TASK REQUIREMENTS: Copy out, word for word, the passage of the article on Alaa's hunger strike below from "The Egyptian state" to "of its operators.".

==== EXCERPT

On Alaa’s hunger strike
By Omar Robert Hamilton
Wednesday, August 20, 2014 – 07:33
After three spells of imprisonment since the start of the revolution, Alaa Abd El Fattah has declared that he is starting a hunger strike. Alaa is one of 25 people who were sentenced to 15 years in prison for attending/organizing a protest in November. A protest in which a policeman who was filmed strangling a young woman fell over and lost his walkie talkie. All 25 men are charged with stealing the walkie talkie. 24 of those men were arrested at the protest at random. Alaa was taken from his house in the middle of the night two days later — he is a regular target of successive Egyptian governments because of his work as a blogger and activist.
In all his 238 days lost to prison since being identified as a leading ideologue of the revolutionary youth, Alaa has never chosen to go on hunger strike before. So why now and what can it achieve?
The Egyptian state thrives on stasis. Nasser’s sprawling bureaucracy is the foundation of this policy of grinding inevitability. Life is slow, papers are in triplicate, processes are obscure, the traffic is unmoving, your lives unchangeable. Egypt — it tells its subjects — is the vast, eternal, center of the Arab world, the tired cradle of civilization. Change is anathema to it. Change, in fact, can only bring chaos. Change, tiny bits of it, is only possible with a wasta, with influence, cash and corruption. And just as hospitals slowly collapse, so prisoners languish in jail: their cases caught up in the delays of the built-in mechanisms of the bureaucratic machine and the petty whims of its operators.
Alaa was arrested on November 28, 2013, taken to an unknown prison, kept without a trial date for over 100 days before appearing in front of a judge on March 23 and being released on bail after this unnecessary and unjustified detention. Then, on June 11, the judge barred the defendants from entering the courtroom and passed a sudden guilty verdict, in absentia, of 15 years. Alaa, who was outside trying to attend his own session, was grabbed by the police, labeled a fugitive, and hauled back to his old prison cell next to Ahmed Douma, Ahmed Maher and Mohamed Adel. Because the verdict came down in absentia, an automatic retrial comes into effect, but that retrial has taken two months to begin – partly because the courthouse was being “redecorated”, with a giant glass cage for the defendants to stand in, a cage where the sound is fully controlled. When the court date rolled round, the judge flicked the silent button. The trial is ongoing.

========
==== ENTRIES PROVIDED

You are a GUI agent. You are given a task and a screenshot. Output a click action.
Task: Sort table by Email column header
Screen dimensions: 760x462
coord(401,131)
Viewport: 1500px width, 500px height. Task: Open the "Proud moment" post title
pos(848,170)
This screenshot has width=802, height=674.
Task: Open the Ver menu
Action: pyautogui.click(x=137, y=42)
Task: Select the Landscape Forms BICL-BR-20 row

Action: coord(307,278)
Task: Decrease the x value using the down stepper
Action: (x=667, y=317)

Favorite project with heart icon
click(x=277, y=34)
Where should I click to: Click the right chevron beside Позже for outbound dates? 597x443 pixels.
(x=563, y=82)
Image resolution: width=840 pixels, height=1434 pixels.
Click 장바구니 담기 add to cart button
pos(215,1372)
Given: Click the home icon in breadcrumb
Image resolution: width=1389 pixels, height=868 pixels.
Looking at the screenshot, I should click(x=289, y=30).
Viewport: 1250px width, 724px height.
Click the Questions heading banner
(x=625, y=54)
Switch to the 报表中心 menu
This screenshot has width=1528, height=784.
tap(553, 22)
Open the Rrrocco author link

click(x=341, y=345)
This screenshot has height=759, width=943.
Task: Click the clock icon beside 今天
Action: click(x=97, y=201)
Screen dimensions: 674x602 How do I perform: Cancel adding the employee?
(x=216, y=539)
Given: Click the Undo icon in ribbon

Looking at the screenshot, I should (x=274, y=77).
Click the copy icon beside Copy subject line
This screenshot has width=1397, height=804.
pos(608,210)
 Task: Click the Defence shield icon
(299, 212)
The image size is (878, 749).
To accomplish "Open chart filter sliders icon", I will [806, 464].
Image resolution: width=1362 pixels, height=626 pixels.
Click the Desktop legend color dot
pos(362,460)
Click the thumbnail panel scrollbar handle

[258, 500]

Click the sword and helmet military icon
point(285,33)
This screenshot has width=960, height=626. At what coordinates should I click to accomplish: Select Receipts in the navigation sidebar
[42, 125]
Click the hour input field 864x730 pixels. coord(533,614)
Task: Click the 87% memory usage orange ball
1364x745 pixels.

========

ANSWER TO THE PROBLEM:
The Egyptian state thrives on stasis. Nasser’s sprawling bureaucracy is the foundation of this policy of grinding inevitability. Life is slow, papers are in triplicate, processes are obscure, the traffic is unmoving, your lives unchangeable. Egypt — it tells its subjects — is the vast, eternal, center of the Arab world, the tired cradle of civilization. Change is anathema to it. Change, in fact, can only bring chaos. Change, tiny bits of it, is only possible with a wasta, with influence, cash and corruption. And just as hospitals slowly collapse, so prisoners languish in jail: their cases caught up in the delays of the built-in mechanisms of the bureaucratic machine and the petty whims of its operators.